自動化の核: Boundary Surfaceの利用
解決策はBoundary Surfaceコンポーネントです。元サーフェス外形、Type Aの円、Type Bの円(内側オフセット円もSurfaceコンポーネントでサーフェス化)すべてをインプットとしてBoundary Surfaceを作成します。これにより、必要な領域が自動的に定義され、手動削除が不要、完全パラメトリック化が実現します。
応用1: 境界内でのパターン生成
パターンを特定の大きな境界カーブ内に限定したい場合も対応可能です。

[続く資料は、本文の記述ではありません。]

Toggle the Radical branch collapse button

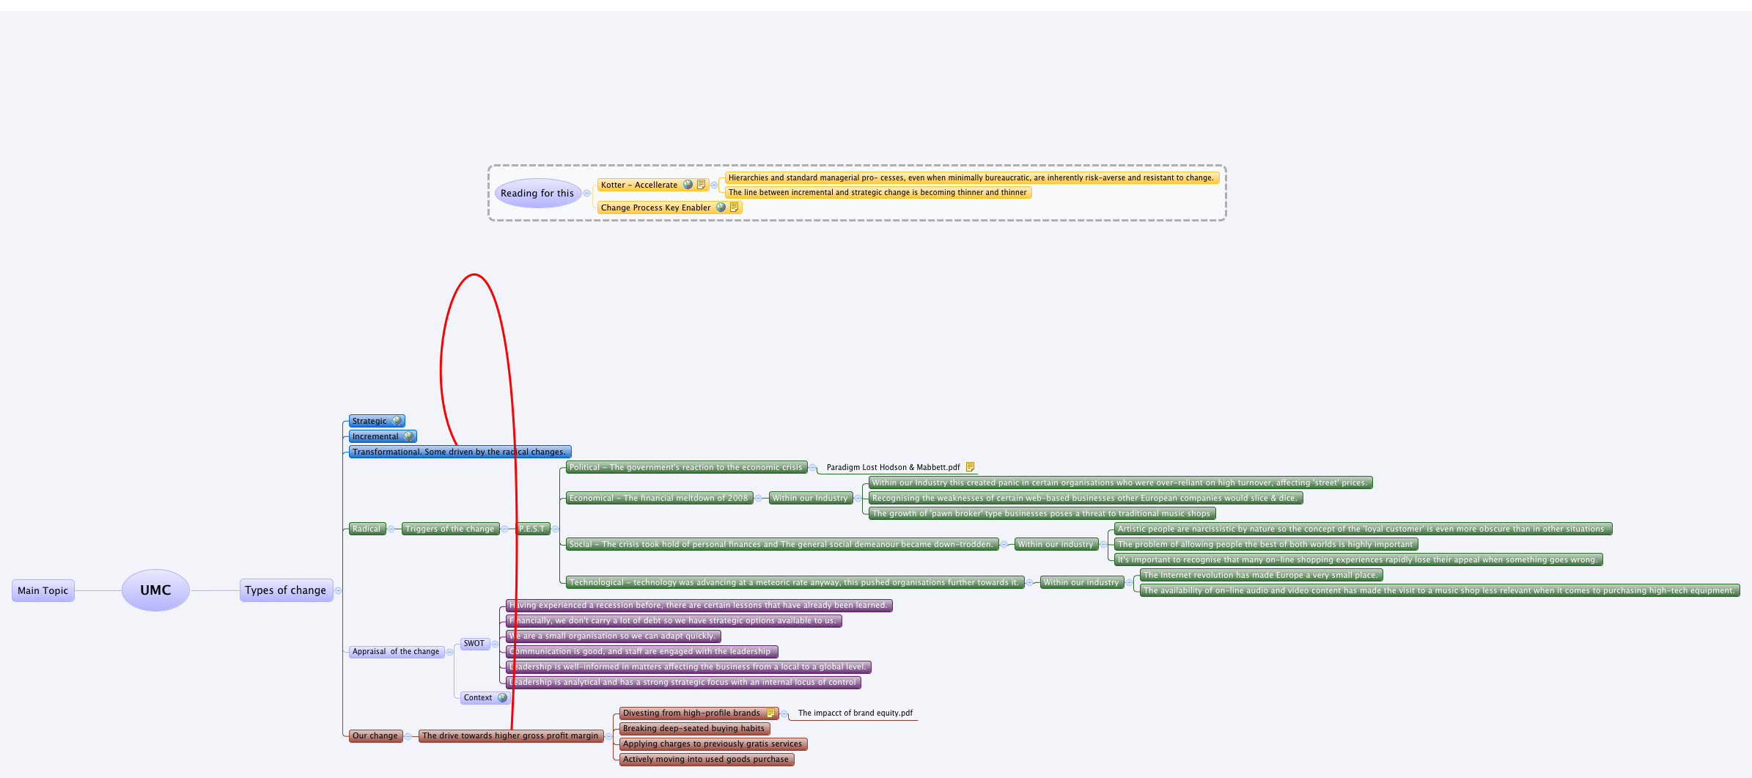point(391,529)
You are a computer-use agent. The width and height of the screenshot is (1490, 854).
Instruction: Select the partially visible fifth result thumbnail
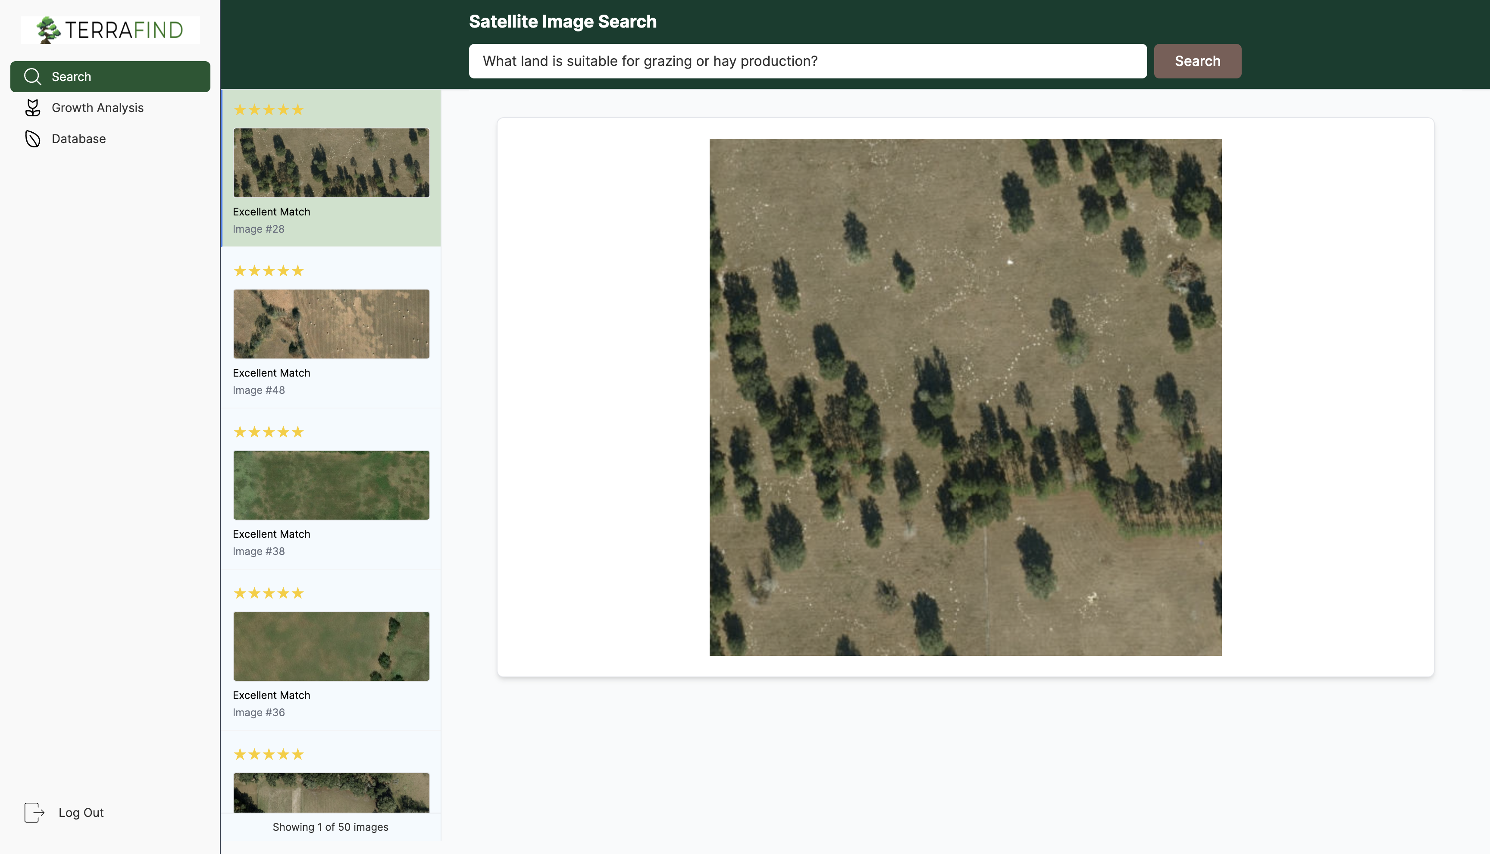pyautogui.click(x=331, y=792)
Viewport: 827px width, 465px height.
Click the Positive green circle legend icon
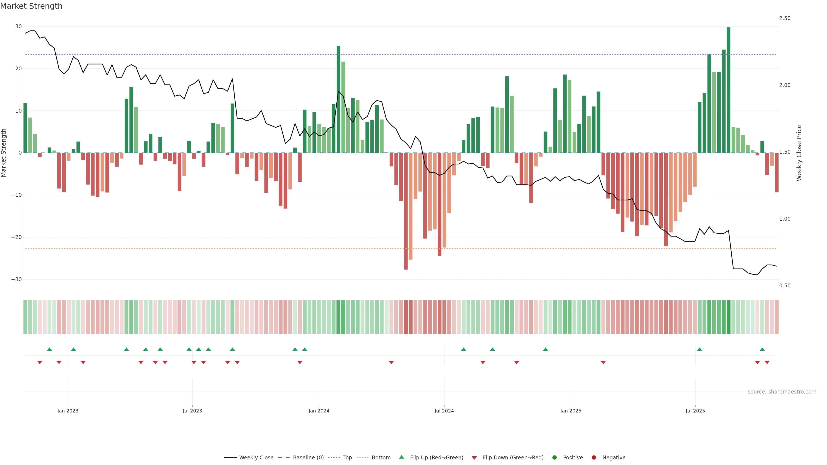pyautogui.click(x=554, y=457)
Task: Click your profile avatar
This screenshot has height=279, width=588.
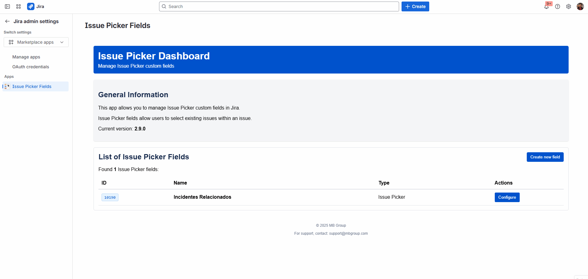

長方形の境界内にのみ円を配置するには、円の中心点が境界内かをPoint in Curveで判定したり、円と境界の交差をCurve | Curve Intersectionでチェックしたりします。これにより、パターンが指定領域内に確実に収まり、設計の自由度を高めます。
応用2: 動的オフセットの設定
Type Bのリング状切り抜きにおけるオフセット距離は、円の半径に応じて動的に変更可能です。円のRadius出力を取得し、Multiplicationコンポーネントで乗数と掛け合わせます。このオフセット値をOffset Curveコンポーネントの距離入力に接続すれば、各円のサイズに応じたオフセットが自動調整され、効率的なデザイン作成が可能です。
まとめ: パラメトリックデザインの恩恵
本ワークフローは、Boundary Surfaceコンポーネントを中心に、円形切り抜きパターンの手動作業を排除し、完全なパラメトリック化を実現します。境界内でのパターン生成や、半径に応じた動的オフセット設定といった応用テクニックを組み合わせることで、設計変更に極めて柔軟に対応できる強力なツールとなります。